• **WHAT YOU HAVE TO DO**: Repeat word for word the stretch of the records from the line that contains "The image size" through the end of the records, leaving the pictures out of your answer.

Data records
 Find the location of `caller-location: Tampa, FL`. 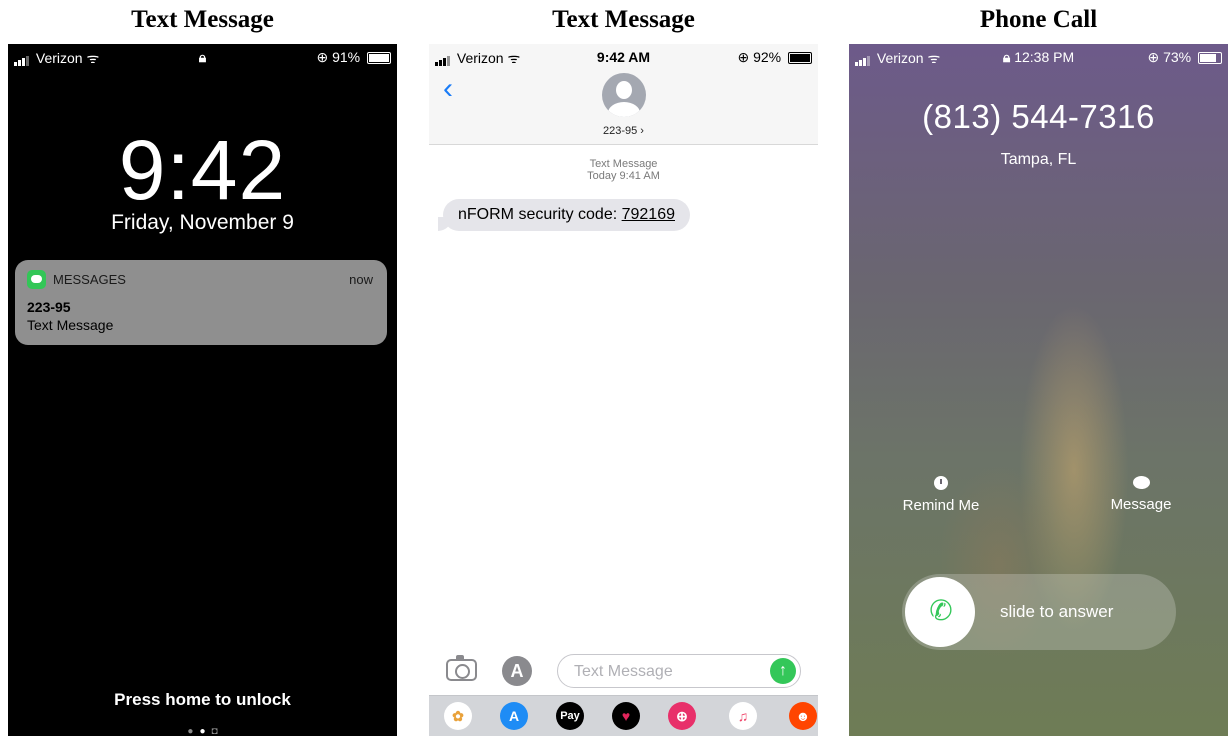

caller-location: Tampa, FL is located at coordinates (1038, 160).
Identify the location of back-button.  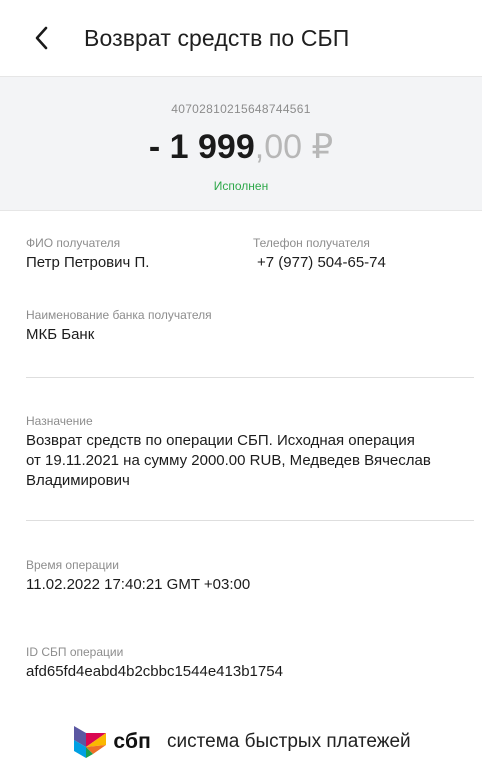
(48, 38).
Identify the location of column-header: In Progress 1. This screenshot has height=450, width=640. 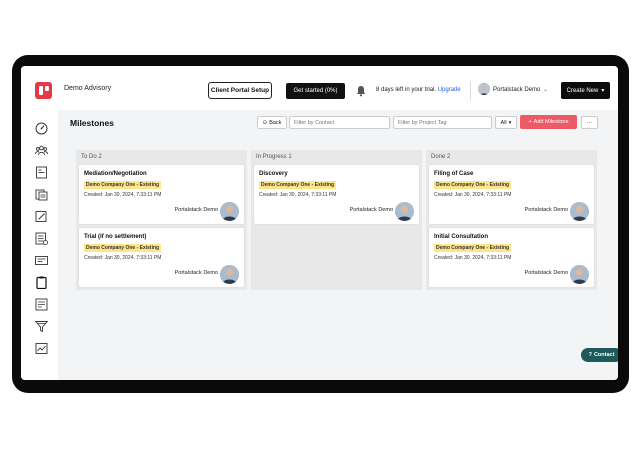
(274, 157).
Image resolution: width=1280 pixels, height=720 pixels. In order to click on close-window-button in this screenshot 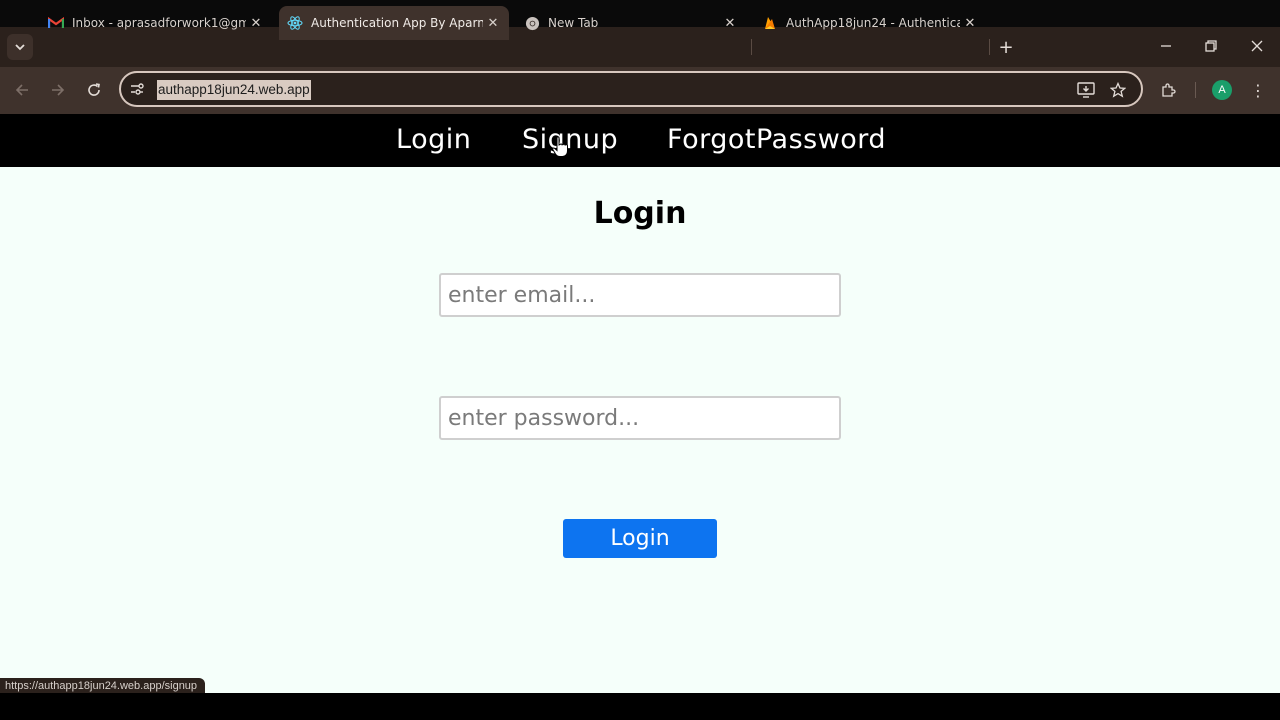, I will do `click(1257, 46)`.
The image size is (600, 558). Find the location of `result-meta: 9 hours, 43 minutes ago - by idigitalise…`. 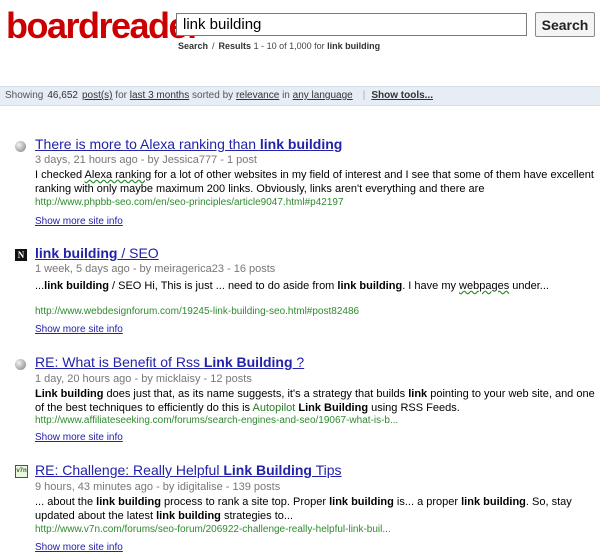

result-meta: 9 hours, 43 minutes ago - by idigitalise… is located at coordinates (158, 487).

• **RESPONSE**:
The image size is (600, 558). Find the location of `result-meta: 9 hours, 43 minutes ago - by idigitalise…`. 

result-meta: 9 hours, 43 minutes ago - by idigitalise… is located at coordinates (158, 487).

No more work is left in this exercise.